Reisswolf: Was genau versteht man unter hybrider Additiven Fertigung? 

Professorin Wudy: Die Terminologie der hybriden Additiven Fertigung wird in verschiedenen Bereichen unterschiedlich verwendet. Teilweise ist damit die Kombination aus konventionellen Fertigungsverfahren mit der Additiven Fertigung gemeint. In unserem Fall erfolgt im Bereich der hybriden Additiven Fertigung die Kombination unterschiedlicher additiver Verfahren zur Herstellung von z. B. Multi-Material-Bauteilen. So bearbeiten wir beispielsweise im Rahmen des Teilprojektes in einem Sonderforschungsbereich die Kombination aus Pulver-Binder-Verfahren und dem Laser-Sintern. Eine UV-reaktives Harzsystem wird dabei mittels einer Düse in ein Pulver appliziert und ausgehärtet. Das daneben befindliche, thermoplastische Kunststoffpulver wird im Laser-Sintern aufgeschmolzen, sodass ein komplexes dreidimensionales Multimaterial-Bauteil entsteht.  
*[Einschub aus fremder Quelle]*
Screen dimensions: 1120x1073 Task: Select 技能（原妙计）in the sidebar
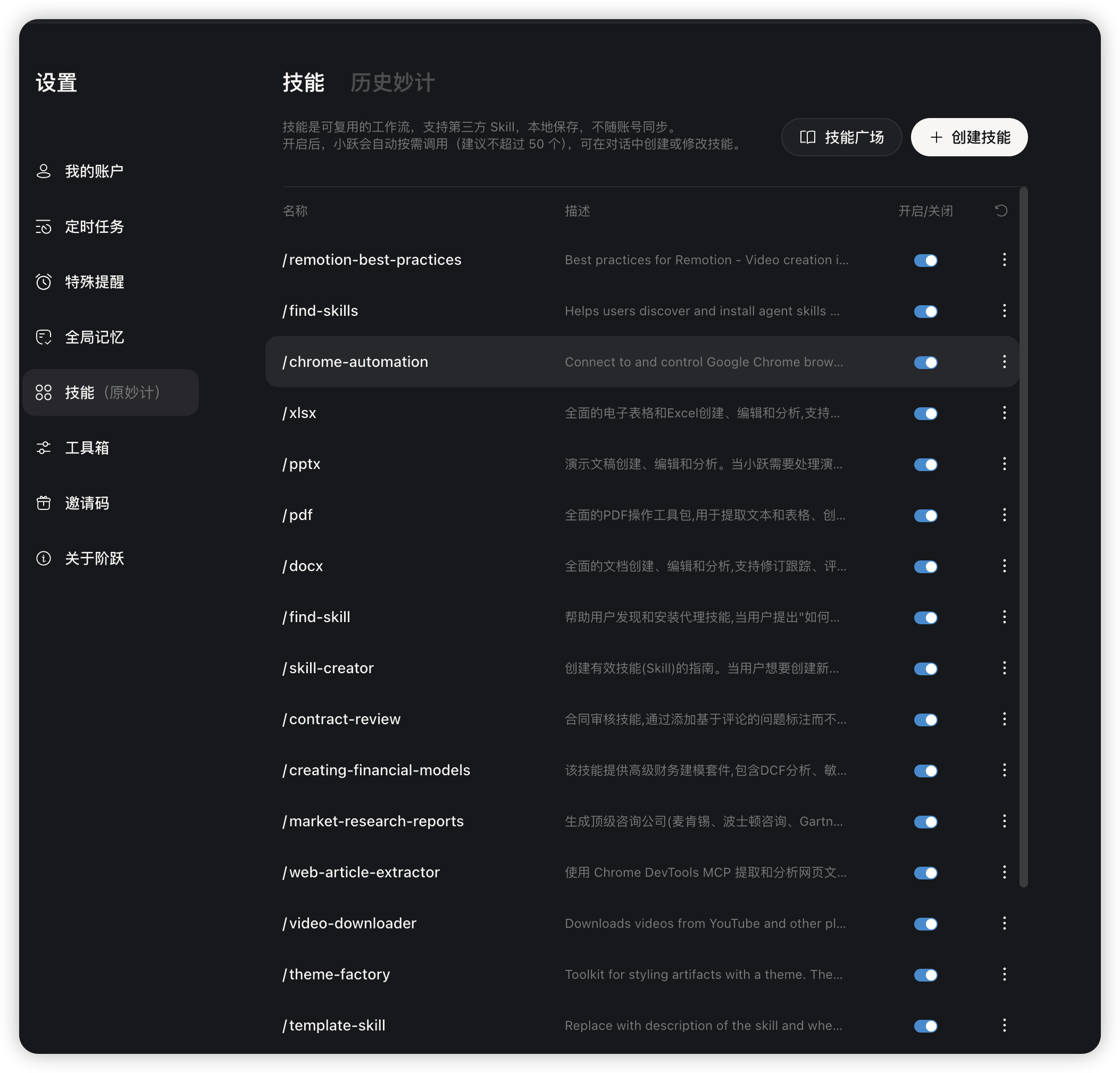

Reisswolf: Auf welche Lehrveranstaltungen dürfen sich die Studierenden freuen? 

Professorin Wudy: Die Studierenden dürfen sich ab dem Wintersemester auf zwei neue Vorlesungen im Themenfeld Additive Fertigung freuen. Im Bachelorstudium werde ich ein Bachelormodul zum Thema „Grundlagen der Additiven Fertigung“ anbieten. Das Masterstudium soll ab dem Wintersemester um die Vorlesung „Additive Manufacturing with Plastics“ erweitert werden. Wir freuen uns auf reges Interesse.  

Reisswolf: Additive Fertigung ist auch ein sehr anwendungsorientiertes Thema. Haben Sie schon eigene Geräte am Lehrstuhl? 
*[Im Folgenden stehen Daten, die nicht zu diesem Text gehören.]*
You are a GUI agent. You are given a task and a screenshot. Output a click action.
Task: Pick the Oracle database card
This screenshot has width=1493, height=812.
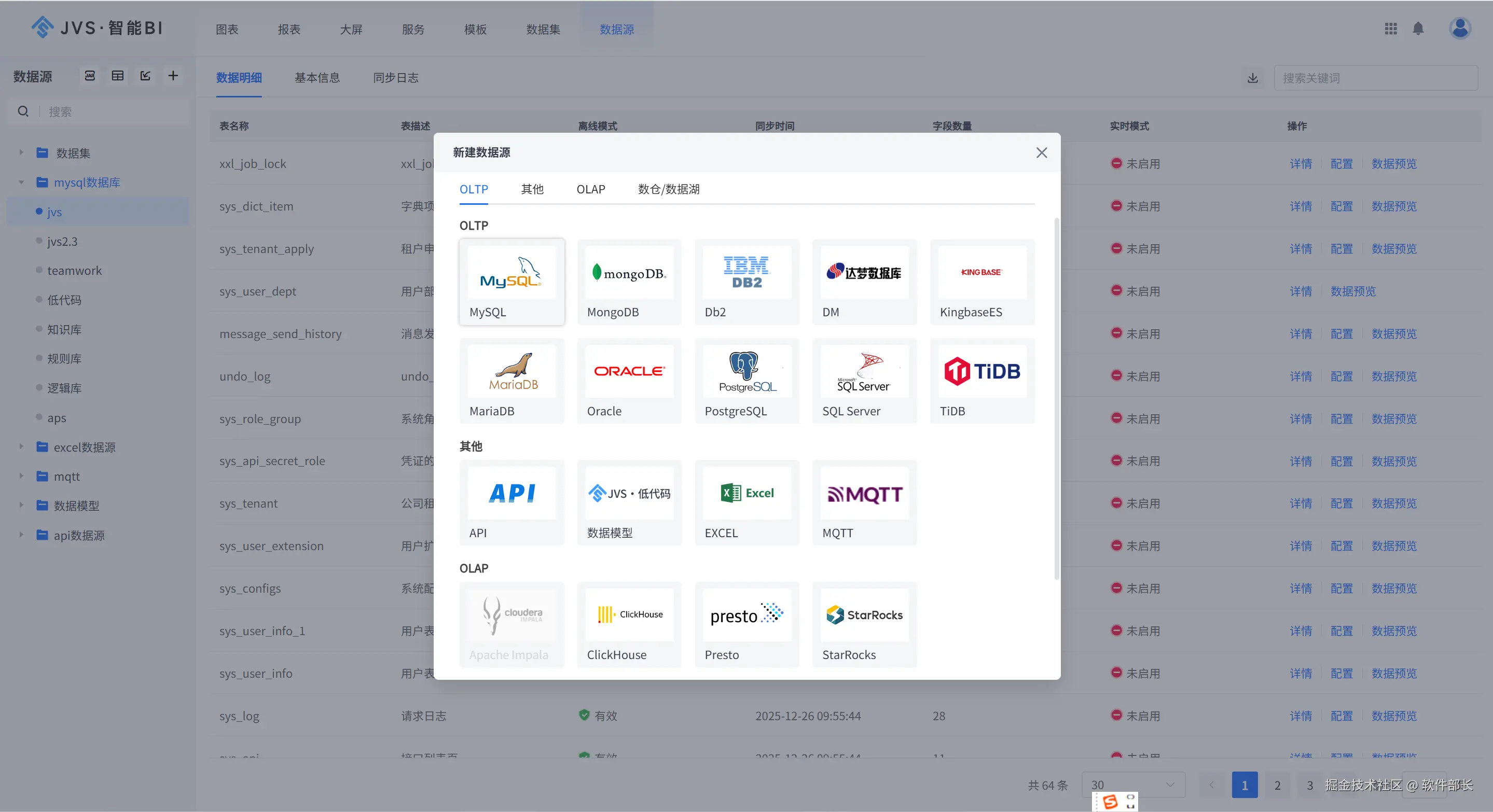pos(629,381)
Professorin Wudy: Derzeit kann ich auf vorhandene Infrastruktur an der TUM im Bereich Additive Fertigung, z.B. vom iwb, zurückgreifen. Danke an dieser Stelle für die tolle Unterstützung im Maschinenwesen. Parallel beschaffen wir Anlagentechnik, die für unsere forschungsseitigen Bedürfnisse modifiziert wurde. Dadurch werden wir zukünftig fundamentale prozessseitige Fragestellung erforschen können und die Studierenden dürfen sich auf spannende Themenstellungen für Abschlussarbeiten freuen.  

Reisswolf: Wie können sich Studierende im Rahmen von Studienarbeiten einbringen? 

Professorin Wudy: Bereits jetzt haben wir spannende Themenstellung für Abschlussarbeiten im Bereich der laser-basierten Additiven Fertigung, die beispielsweise auf der Seite der Fachschaft Maschinenbau (www.fsmb.de/fsmb/service/basama-hiwi) zu finden sind. Wir würden uns zudem über eine rege Teilnahme an unseren Lehrveranstaltungen ab dem Wintersemester freuen.